Since I added ‘The Natures of War’ to the DOWNLOADS section several people have asked me about my use of novels, especially in relation to Vietnam, while others have asked me to recommend writings – both novels and memoirs – that treat contemporary conflicts, especially Afghanistan.
The first part is easy. To say things too quickly, I think the usual distinction between ‘fiction’ and ‘non-fiction’ is much more problematic than it seems (don’t we all know this? and in any case where exactly do you place a ‘memoir’ in such a strangely bifurcated landscape?). I also believe that there are some insights – truths, if you prefer – that are best conveyed in ostensibly fictional form. For that reason I suspect it’s significant that it’s my appeal to (for example) Karl Marlantes‘s magnificent Matterhorn in the Vietnam section that seems to trouble some readers much more than my use of poetry in the section on the Western Desert in the Second World War. Yet both emerged through their authors’ reflections on their experiences of modern war in those places. That doesn’t mean that one can ignore literary conventions or linguistic devices – no text is a transparent reflection of the world, after all – but this surely also holds for nominally factual accounts too (and that goes for military blogs, which have created their own conventions). In other ‘fictional’ cases I can think of – like Tom McCarthy‘s C, which I drew upon in ‘Gabriel’s Map’ to characterise the battlefields of the Western Front – the narrative is clearly embedded in intensive and immensely thoughtful research. In fact, I’d push this further: hence my interest in documentary drama as part of – not simply a product of – the research process.

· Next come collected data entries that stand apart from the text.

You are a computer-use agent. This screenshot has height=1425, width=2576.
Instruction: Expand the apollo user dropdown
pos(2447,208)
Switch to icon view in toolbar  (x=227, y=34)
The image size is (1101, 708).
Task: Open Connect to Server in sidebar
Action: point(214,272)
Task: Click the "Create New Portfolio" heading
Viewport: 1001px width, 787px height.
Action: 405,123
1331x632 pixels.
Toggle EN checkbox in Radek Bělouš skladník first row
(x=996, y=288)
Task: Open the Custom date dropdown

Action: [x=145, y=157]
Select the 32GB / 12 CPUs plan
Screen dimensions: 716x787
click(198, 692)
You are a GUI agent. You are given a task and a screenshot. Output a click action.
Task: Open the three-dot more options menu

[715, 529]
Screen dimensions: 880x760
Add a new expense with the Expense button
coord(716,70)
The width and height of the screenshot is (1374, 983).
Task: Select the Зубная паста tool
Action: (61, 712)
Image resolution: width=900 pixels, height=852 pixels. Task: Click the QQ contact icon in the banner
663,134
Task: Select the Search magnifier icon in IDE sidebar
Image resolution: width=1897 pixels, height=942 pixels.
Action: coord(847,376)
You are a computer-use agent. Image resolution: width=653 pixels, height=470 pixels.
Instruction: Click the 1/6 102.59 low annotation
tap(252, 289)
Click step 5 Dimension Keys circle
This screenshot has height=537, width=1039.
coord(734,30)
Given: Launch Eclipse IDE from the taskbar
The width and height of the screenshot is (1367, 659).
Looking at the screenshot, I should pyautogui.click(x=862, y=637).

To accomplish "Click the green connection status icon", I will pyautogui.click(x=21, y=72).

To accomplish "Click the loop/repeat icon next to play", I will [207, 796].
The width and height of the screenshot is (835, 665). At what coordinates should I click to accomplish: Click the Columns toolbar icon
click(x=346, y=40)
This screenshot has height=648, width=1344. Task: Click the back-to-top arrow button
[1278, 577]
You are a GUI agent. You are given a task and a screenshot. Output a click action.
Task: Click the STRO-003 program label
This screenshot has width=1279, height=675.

The second question is more difficult, but there are some recent guides which might help. A good place to start is George Packer‘s ‘Home Fires: how soldiers write their wars‘ which appeared in the New Yorker last spring. Packer tries to pin down what is distinctive about writing that seeks to capture the wars fought in the shadows of 9/11:
‘The first wave of literature by American combatants in these long, inconclusive wars has begun to appear—poems, memoirs, short stories, novels. Their concerns are the same as in all war writing: bravery and fear, the thin line between survival and brutality, the maddening unknowability of the enemy, tenderness, brotherhood, alienation from a former self, the ghosts of the past, the misfit of home.
But Iraq was also different from other American wars… Without a draft, without the slightest sacrifice asked of a disengaged public, Iraq put more mental distance between soldiers and civilians than any war of its duration that I can think of. The war in Iraq, like the one in Vietnam, wasn’t popular; but the troops, at least nominally, were—wildly so. (Just watch the crowd at a sports event if someone in uniform is asked to stand and be acknowledged.) Both sides of the relationship, if they were being honest, felt its essential falseness.’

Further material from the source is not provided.